● **INSTRUCTIONS TO FOLLOW**: Exact copies of all entries are expected.

(STORED DATA Opens)

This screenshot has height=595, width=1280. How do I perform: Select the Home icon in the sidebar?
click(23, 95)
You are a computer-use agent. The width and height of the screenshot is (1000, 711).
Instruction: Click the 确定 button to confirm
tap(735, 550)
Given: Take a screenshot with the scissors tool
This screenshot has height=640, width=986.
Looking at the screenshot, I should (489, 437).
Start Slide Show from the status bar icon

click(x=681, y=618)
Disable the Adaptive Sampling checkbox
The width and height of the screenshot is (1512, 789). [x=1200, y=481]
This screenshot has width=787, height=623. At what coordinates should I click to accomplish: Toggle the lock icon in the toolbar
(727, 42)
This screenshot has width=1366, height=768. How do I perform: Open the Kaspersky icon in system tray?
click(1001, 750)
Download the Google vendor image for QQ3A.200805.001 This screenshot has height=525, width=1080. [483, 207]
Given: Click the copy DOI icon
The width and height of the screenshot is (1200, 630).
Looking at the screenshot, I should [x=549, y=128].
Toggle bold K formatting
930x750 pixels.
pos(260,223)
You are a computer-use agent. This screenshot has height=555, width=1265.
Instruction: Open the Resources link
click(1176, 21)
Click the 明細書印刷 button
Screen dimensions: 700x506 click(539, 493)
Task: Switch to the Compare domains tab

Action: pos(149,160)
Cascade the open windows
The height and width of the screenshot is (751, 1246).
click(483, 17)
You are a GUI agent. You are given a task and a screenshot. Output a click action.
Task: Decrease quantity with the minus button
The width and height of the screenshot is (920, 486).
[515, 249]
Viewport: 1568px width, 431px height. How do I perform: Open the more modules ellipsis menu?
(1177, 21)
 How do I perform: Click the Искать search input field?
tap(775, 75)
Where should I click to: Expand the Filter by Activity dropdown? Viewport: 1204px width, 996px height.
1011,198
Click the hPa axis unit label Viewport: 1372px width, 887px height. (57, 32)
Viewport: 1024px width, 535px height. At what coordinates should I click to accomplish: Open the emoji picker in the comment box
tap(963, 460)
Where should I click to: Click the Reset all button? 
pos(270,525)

(STORED DATA Closes)

● **OUTPUT**:
This screenshot has height=595, width=1280. How do I perform: Select the Home icon in the sidebar?
click(23, 95)
You are a computer-use agent. The width and height of the screenshot is (1000, 711).
Instruction: Click the 确定 button to confirm
tap(735, 550)
Given: Take a screenshot with the scissors tool
This screenshot has height=640, width=986.
Looking at the screenshot, I should (489, 437).
Start Slide Show from the status bar icon

click(x=681, y=618)
Disable the Adaptive Sampling checkbox
The width and height of the screenshot is (1512, 789). [x=1200, y=481]
This screenshot has width=787, height=623. At what coordinates should I click to accomplish: Toggle the lock icon in the toolbar
(727, 42)
This screenshot has width=1366, height=768. How do I perform: Open the Kaspersky icon in system tray?
click(1001, 750)
Download the Google vendor image for QQ3A.200805.001 This screenshot has height=525, width=1080. [483, 207]
Given: Click the copy DOI icon
The width and height of the screenshot is (1200, 630).
Looking at the screenshot, I should [x=549, y=128].
Toggle bold K formatting
930x750 pixels.
pos(260,223)
You are a computer-use agent. This screenshot has height=555, width=1265.
Instruction: Open the Resources link
click(1176, 21)
Click the 明細書印刷 button
Screen dimensions: 700x506 click(539, 493)
Task: Switch to the Compare domains tab

Action: pos(149,160)
Cascade the open windows
The height and width of the screenshot is (751, 1246).
click(483, 17)
You are a GUI agent. You are given a task and a screenshot. Output a click action.
Task: Decrease quantity with the minus button
The width and height of the screenshot is (920, 486).
[515, 249]
Viewport: 1568px width, 431px height. How do I perform: Open the more modules ellipsis menu?
(1177, 21)
 How do I perform: Click the Искать search input field?
tap(775, 75)
Where should I click to: Expand the Filter by Activity dropdown? Viewport: 1204px width, 996px height.
1011,198
Click the hPa axis unit label Viewport: 1372px width, 887px height. (57, 32)
Viewport: 1024px width, 535px height. At what coordinates should I click to accomplish: Open the emoji picker in the comment box
tap(963, 460)
Where should I click to: Click the Reset all button? 
pos(270,525)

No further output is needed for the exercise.